The reason why I started making these bento box lunches is because of my youngest. I would buy one box of "treats" from the store for her lunches which was usually boxed Little Debbies. They started to become a huge issue however. She would eat them one right after the other early in the week at home so there would be none left for her lunches. I would inevitably go buy more so she would have her one sweet thing at school like her friends. The more she ate the crankier and more bossy she would become. It became a vicious cycle. 

Since I have been making the lunches and snacks homemade, she has been much more pleasant to be around although there was a week of hell to contend with when we started. Now, she isn't eating one sugary treat after another and I only have to go midweek grocery shopping for more fruit. The recipe below is supposed an alternative to Strawberry Nutrigrain bars. My oldest preferred them with jam and my youngest without. You can actually add anything into them you want like mini chocolate chips or dried fruit. 

  • 3/4 cup Brown Sugar
  • 1/2 cup Granulated Splenda
  • 2 large Egg White
  • 2 tbsp , 1% (Average)
  • 2 tsp Pure Vanilla Extract
  • 1 1/2 cups Whole Wheat Pastry Flour (100% Stone Ground)
  • 1 tsp Baking Soda
  • 1/2 tsp Cinammon, Ground
  • 1/2 tsp Salt
  • 3 cups Oats - Rolled
  • 1 cup Lowfat Plain Yogurt
  • 2 tbsp Canola Oil

  • 1. Heat oven to 350

    2. In a large bowl combine: sugars, yogurt, egg whites, oil, milk, and vanilla. Mix well. 

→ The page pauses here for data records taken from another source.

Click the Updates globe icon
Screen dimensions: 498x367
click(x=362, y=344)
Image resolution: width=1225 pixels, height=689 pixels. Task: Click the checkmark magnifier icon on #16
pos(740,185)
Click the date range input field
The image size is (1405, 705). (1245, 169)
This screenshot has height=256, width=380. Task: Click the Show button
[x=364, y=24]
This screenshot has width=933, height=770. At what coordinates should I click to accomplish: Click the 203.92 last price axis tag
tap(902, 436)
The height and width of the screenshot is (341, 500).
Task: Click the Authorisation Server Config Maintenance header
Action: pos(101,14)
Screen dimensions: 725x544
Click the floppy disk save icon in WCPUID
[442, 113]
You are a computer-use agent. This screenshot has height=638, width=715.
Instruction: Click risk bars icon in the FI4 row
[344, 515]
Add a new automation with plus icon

    3. in medium bowl mix flour, baking soda, cinnamon, and salt. Add to the large bowl and mix well.

    4. Add in oats and mix well. 

    5. Spread into a 9 x 13" pan and bake at 350 for 25-30 minutes or until the edges are a little brown. 

    6. Remove from oven and cool completely. Cut into 24 square bars.

    6. If you would like to add jam: slice each bar into 2 layers. Spread jam int he middle.